“Il segretario Pd ha vinto le prime partite, ha perso queste ultime. Il suo problema è che non è riuscito a trovare e a trasmettere l’idea forte. La destra cavalca la xenofobia. Grillo l’antisistema. Di Renzi poco si sa.
È questo il suo tallone d’Achille”. Sintetica l’analisi che Peppino Caldarola fa in un suo articolo all’indomani dei risultati elettorali, che non hanno premiato il PD, ma attendibile.

Renzi vuol ritrovare la sintonia con il Paese reale? Bene, cose molto semplici deve fare. Non è un ritornello pubblicitario. Prima di tutto abolisca la legge Fornero.  Pensioni a 62 anni per tutti, cancellazione di tutti i privilegi, per far si che l’istituzione pensioni, ritorni ad essere quel modo concreto di concepire la solidarietà. Quella frase di Achille Occhetto: “ho da mantenere i figli”, grida vendetta. E che dire poi del barricadiero Mario Capanna, che sta mettendo su comitati in difesa dei cosiddetti “diritti acquisiti”, a proposito delle scandalose pensioni parlamentari e dei consiglieri regionali. I Diritti acquisiti dei poveri cristi, si calpestano in una sola notte, lui non se mai accorto.

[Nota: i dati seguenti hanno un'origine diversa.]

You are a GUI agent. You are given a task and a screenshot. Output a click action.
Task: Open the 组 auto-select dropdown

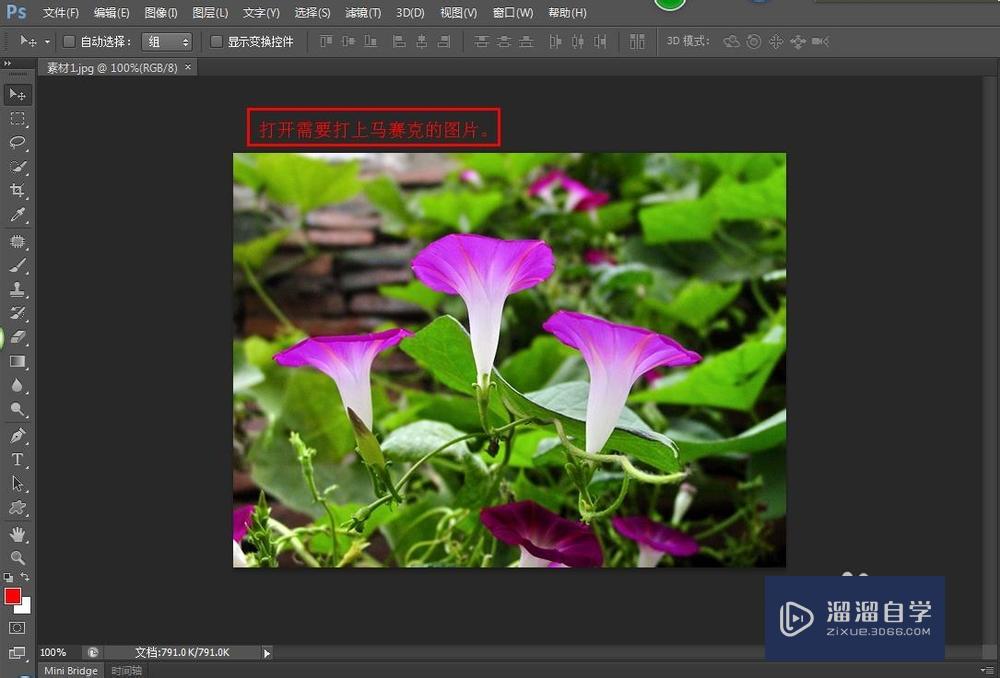pos(167,42)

Che i metalmeccanici oggi occupati, stiano pagando la pensione ai manager che non hanno versato nemmeno un terzo di quello che percepiscono per la loro pensione, è uno scandalo che non ci vuole molto a rimuovere. Basta la volontà politica caro Renzi. Il fiorentino abbandoni quella riforma della scuola che ha messo in cantiere. E’ una riforma che guarda al passato, quando a scuola andavano solo i figli dei ricchi. Poi quei presidi manager-padroni degli istituti, senza che nessuno li controlli, fanno capire fin da subito come andrà a finire. Le scuole si riempiranno di giovani e belle maestrine. Una riforma che se venisse attuata, trasformerebbe la scuola in un sistema davvero feudale, piramidale. I docenti nominati per chiamata diretta da parte dei dirigenti, si troverebbero inevitabilmente a veder fortemente ridotto quel loro diritto alla libertà d’insegnamento, sancito dall’art. 33 della Costituzione. Bisogna tornare ad un’idea forte di istruzione pubblica, così come la descriveva bene Piero Calamandrei.

Il Diritto allo studio di cui il giovanotto va cianciando, si attua in un solo modo: guardando al modello scandinavo. Lì la scuola è gratis, pubblica, laica e fortemente selettiva. Proporre questo modello di scuola agli italiani, farebbe capire loro quale strategia intende perseguire il governo che si dice progressista. Basta soldi pubblici alle scuola private, lasciando che gli istituti pubblici continuino a cadere a pezzi. Rilanciare una grande idea di Stato sociale, in contrapposizione a questo liberismo. Poi trasporti, ricerca scientifica, urbanistica e tanti altri temi, proporli al Paese, per dare quel senso di marcia di cui ha fortemente bisogno.

Immigrati, passare al contrattacco. Alla Francia, Inghilterra e Stati uniti, va ricordato che quello che stiamo tutto noi oggi vivendo, le tragedie del Medio Oriente, sono il risultato del loro agire politico, economico dell’ultimo secolo e mezzo. Che oggi i governati di questi Paesi, facciano finta di scendere da Marte, è inaccettabile. Rilanciare l’idea di un Europa davvero continente, che abbia una sola politica estera, una sola politica fiscale, una strategia condivisa per la ricerca scientifica e meno burocrazia, che sappia rilanciare un progetto sociale di cooperazione internazionale e meno rispetto per i poteri finanziari, farebbe sicuramente tornare l’entusiasmo a molti cittadini del vecchio continente. Altrimenti il fenomeno dell’assenteismo che oramai lo si è capito fin troppo bene, essere soprattutto di sinistra, continuerà ad espandersi.